Ululate, as its Latin etymology says, was originally onomatopoeic. That is, Romans were imitating what they thought owls sounded like. By the time ululate made it to the English tongue, the pronunciation didn't sound much like an owl. For that, we have the noun hoot ("to utter the characteristic cry of an owl"). Hoot as a verb can also mean "to cry out or shout, especially in disapproval or derision." If something is so trifling ("of very little importance; insignificant") that a person wouldn't even bother to shout his derision, he says, "I don't give a hoot."

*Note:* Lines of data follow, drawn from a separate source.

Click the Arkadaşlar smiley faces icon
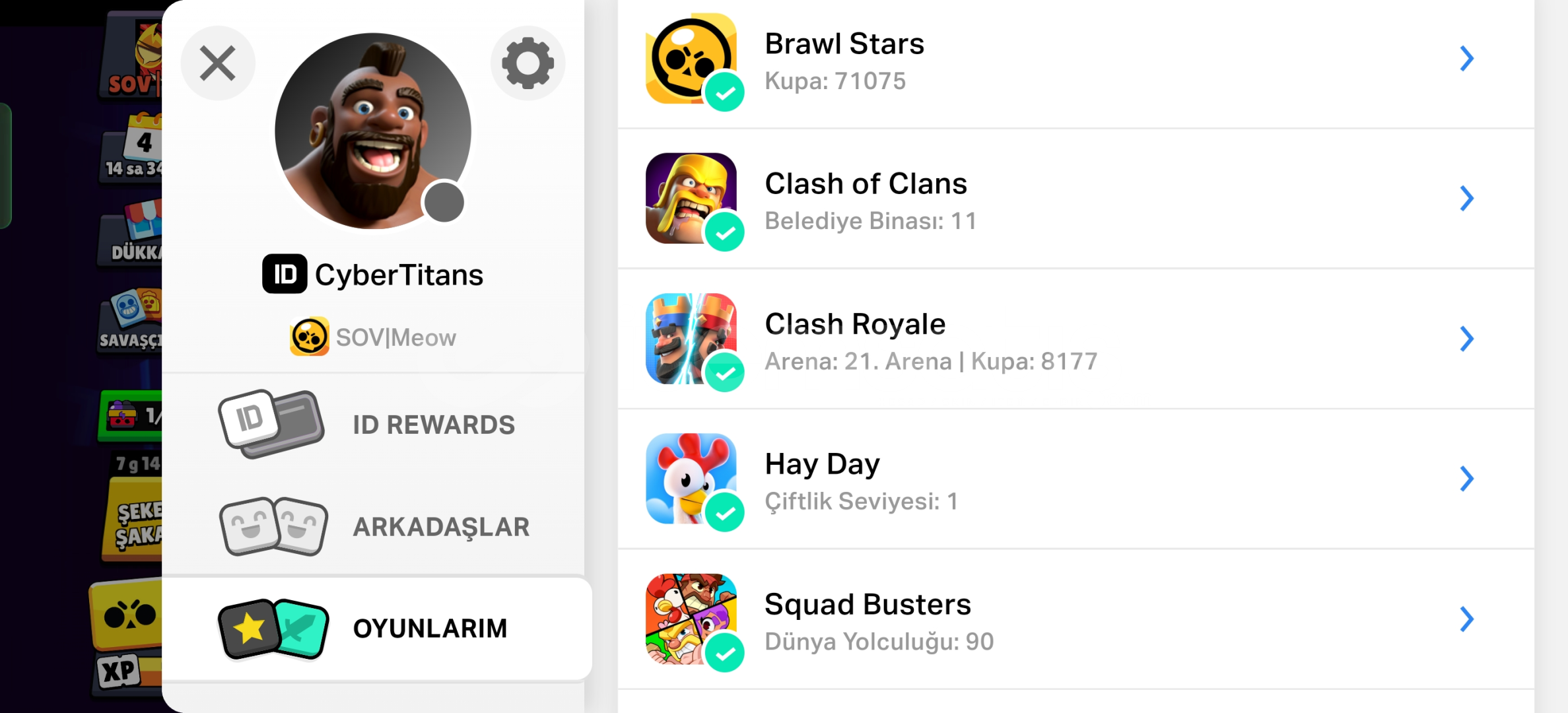Image resolution: width=1568 pixels, height=713 pixels. coord(273,526)
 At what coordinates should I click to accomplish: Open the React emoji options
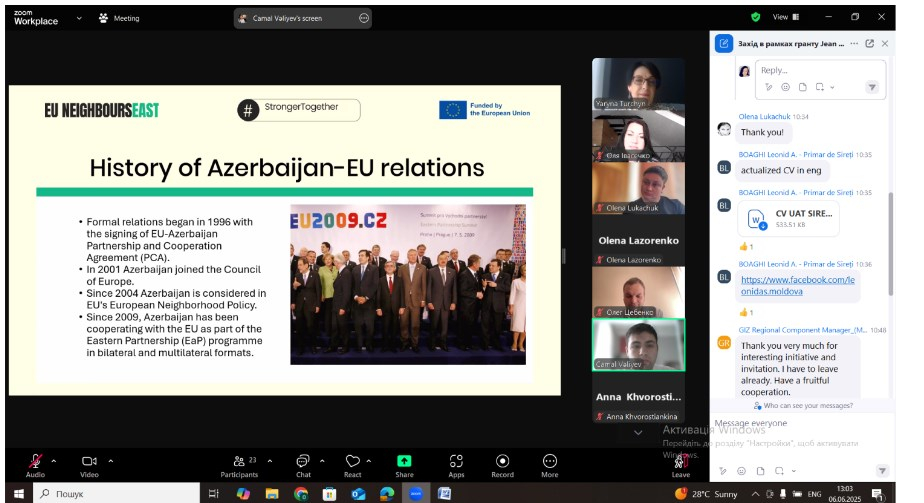pos(352,464)
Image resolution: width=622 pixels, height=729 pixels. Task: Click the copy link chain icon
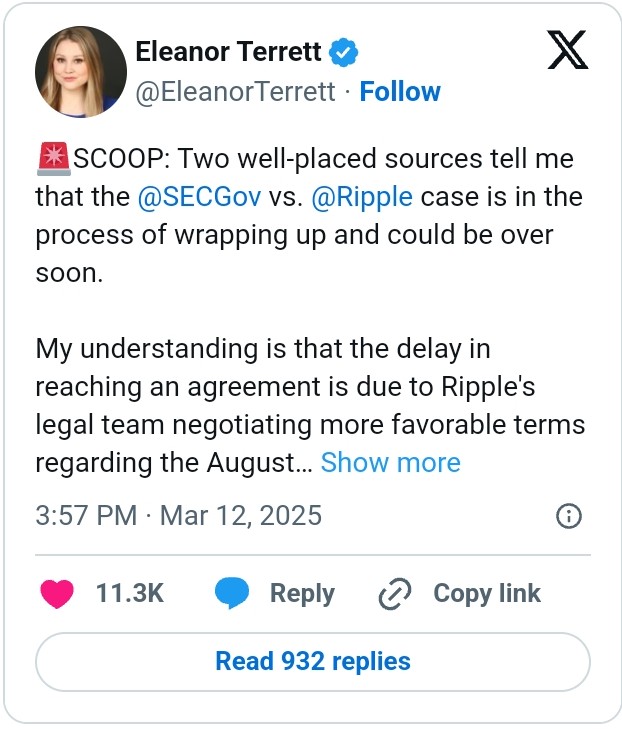point(395,594)
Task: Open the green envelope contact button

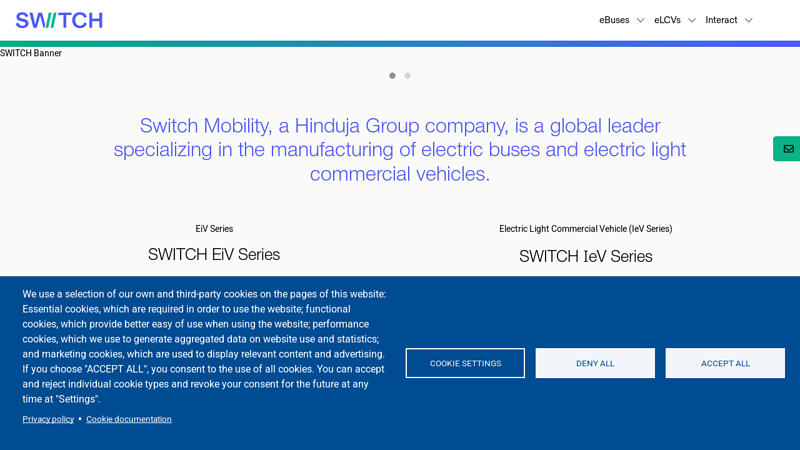Action: (787, 149)
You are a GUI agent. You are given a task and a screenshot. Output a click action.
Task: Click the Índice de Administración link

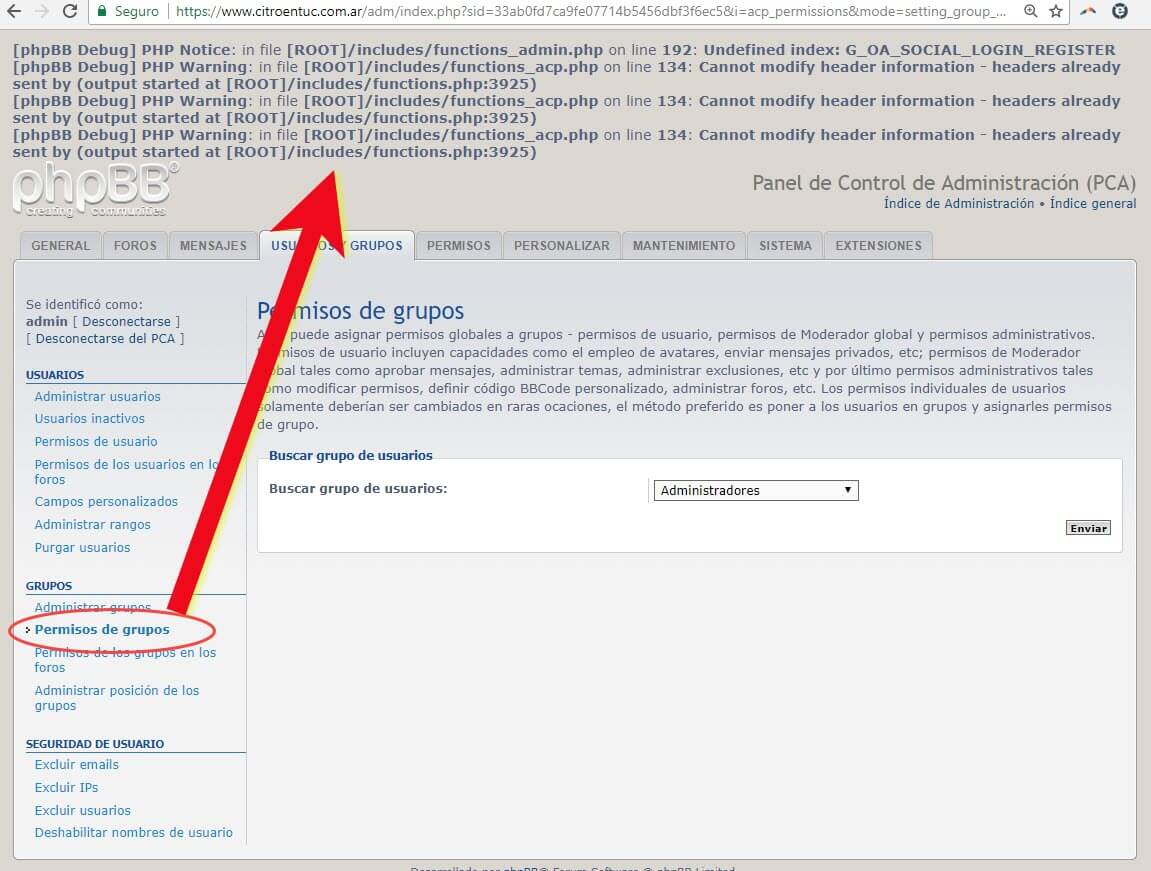point(958,203)
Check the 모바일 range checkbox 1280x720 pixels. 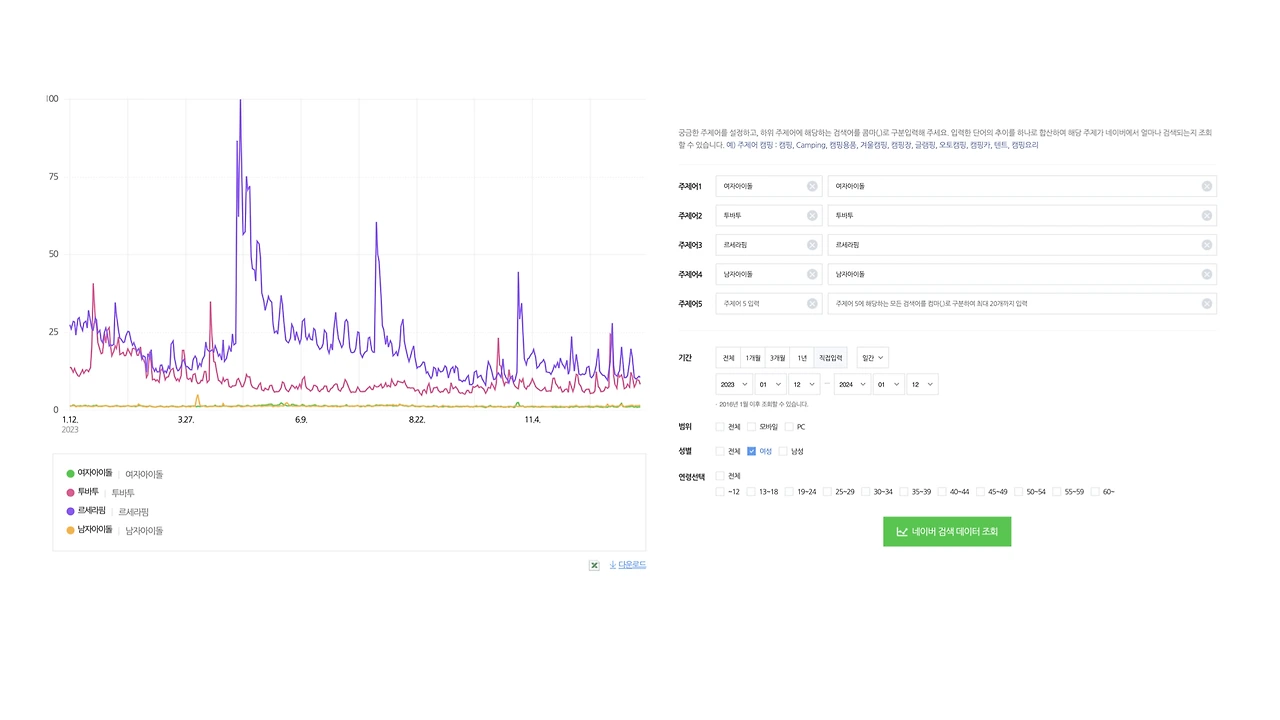(x=751, y=427)
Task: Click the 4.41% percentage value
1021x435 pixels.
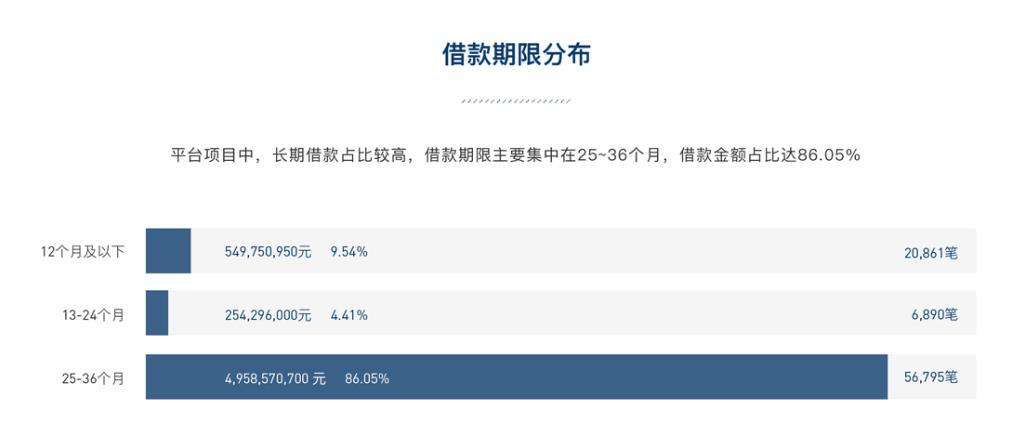Action: (x=349, y=315)
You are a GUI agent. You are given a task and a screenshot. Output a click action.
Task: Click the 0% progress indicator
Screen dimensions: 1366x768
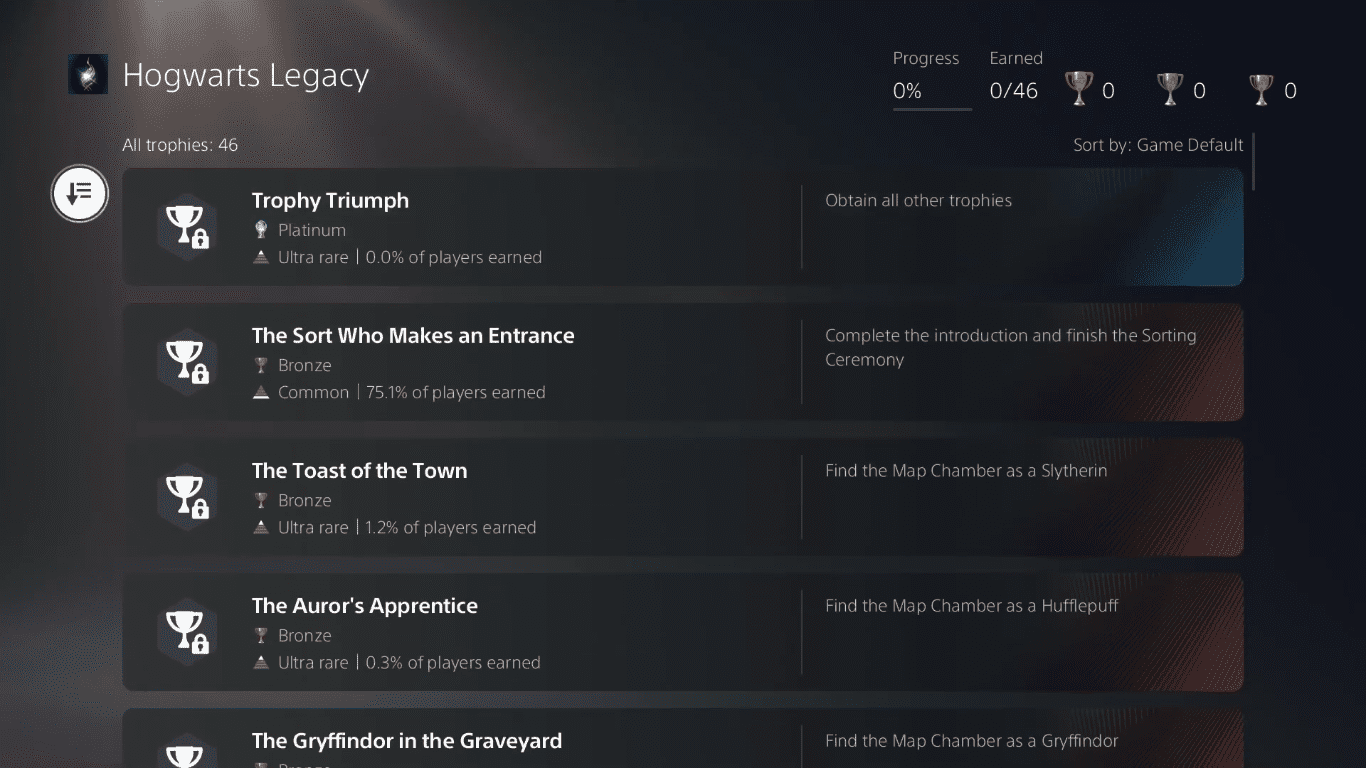coord(904,89)
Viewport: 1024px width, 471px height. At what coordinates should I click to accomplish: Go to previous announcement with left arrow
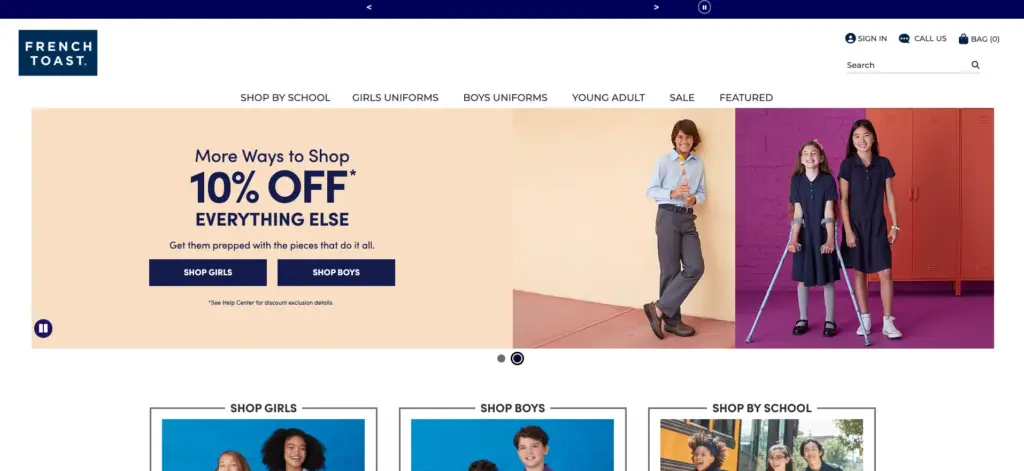tap(369, 7)
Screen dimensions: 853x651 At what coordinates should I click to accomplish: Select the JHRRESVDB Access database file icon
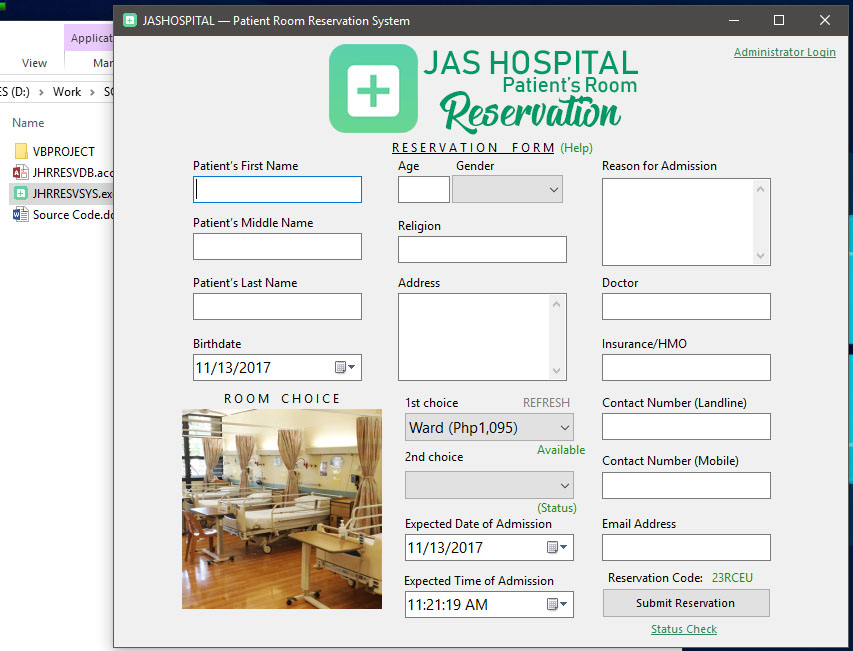[x=21, y=173]
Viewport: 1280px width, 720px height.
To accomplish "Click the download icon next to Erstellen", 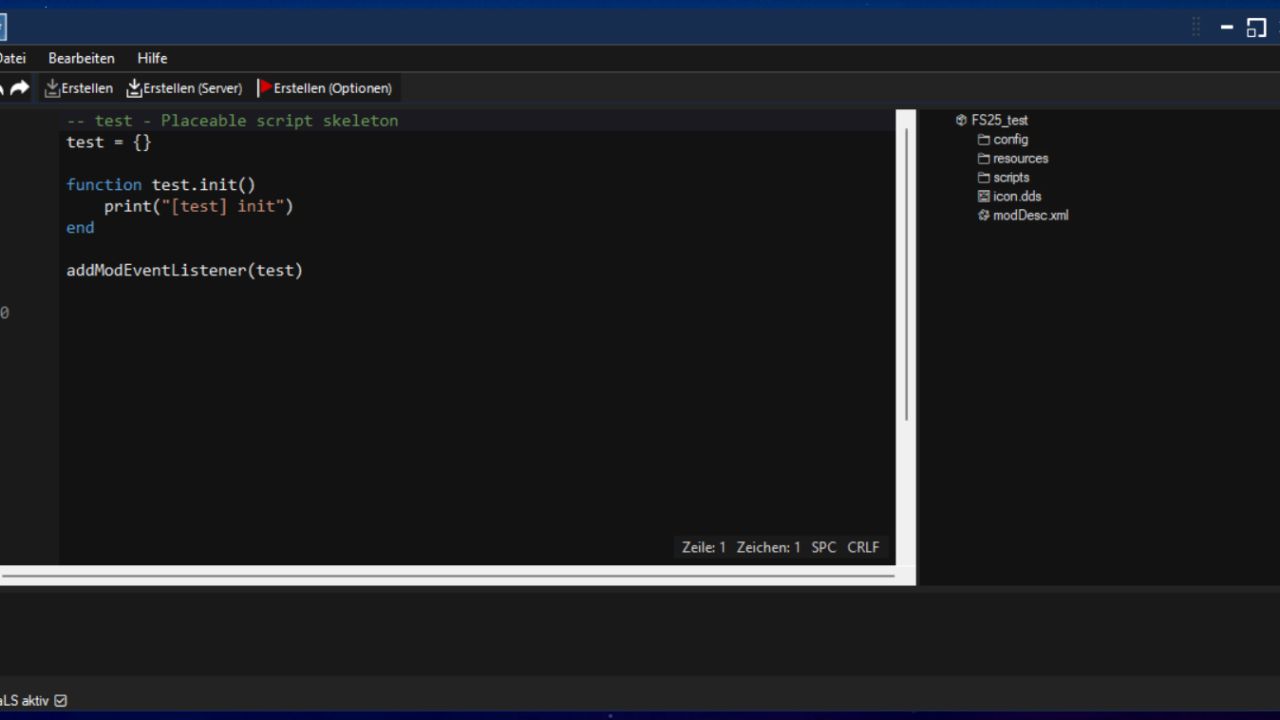I will [50, 88].
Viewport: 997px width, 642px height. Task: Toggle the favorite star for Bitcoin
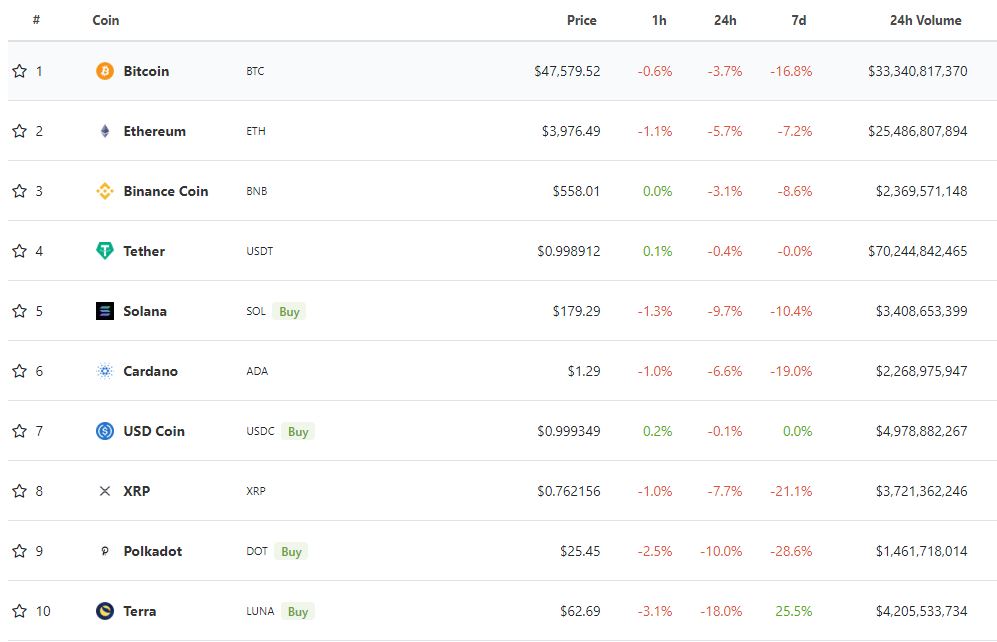20,71
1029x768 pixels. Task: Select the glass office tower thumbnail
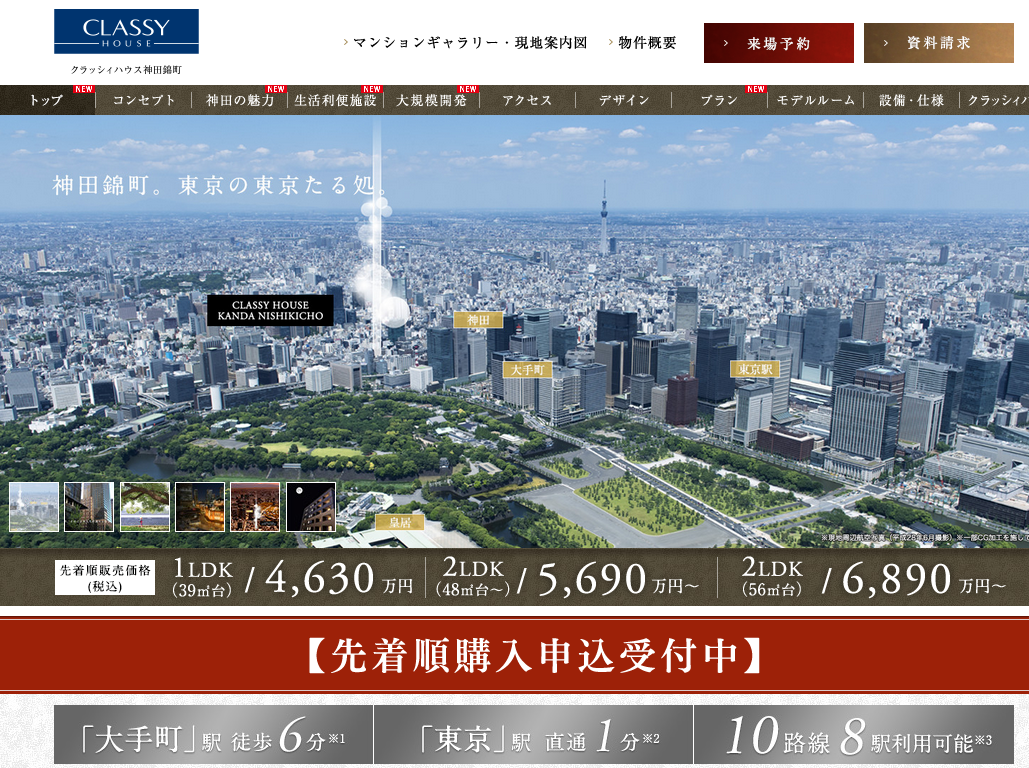click(89, 507)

Ululate has a noun form, ululation ("a howling sound"), which I came across recently reading the novel, A Man in Full, by Tom Wolfe. In a prison scene, some convicts were making a ruckus ("a noisy commotion"):
Conrad didn't know if it was his imagination or what, but the cheers that followed seemed like brutal cries, and a strange mad ululation spread throughout the pod as Beat Box thrummed his a cappella electric bass.

Ululation has a long list of near synonyms, most of which have imitative origins: bark ("the explosive cry of a dog"); bawl ("a loud, bellowing cry"); bay ("a deep, prolonged howl"); bellow ("the loud roar of a bull"); growl ("a deep guttural sound of anger"); howl ("a loud, protracted, mournful cry"); moan ("a prolonged, low, inarticulate sound of suffering"); roar ("a loud, deep cry or howl"); squall ("a loud and violent scream"); wail ("a prolonged, inarticulate, mournful cry"); woof ("the deep, gruff bark of a dog"); and yowl ("a long, distressful or dismal cry").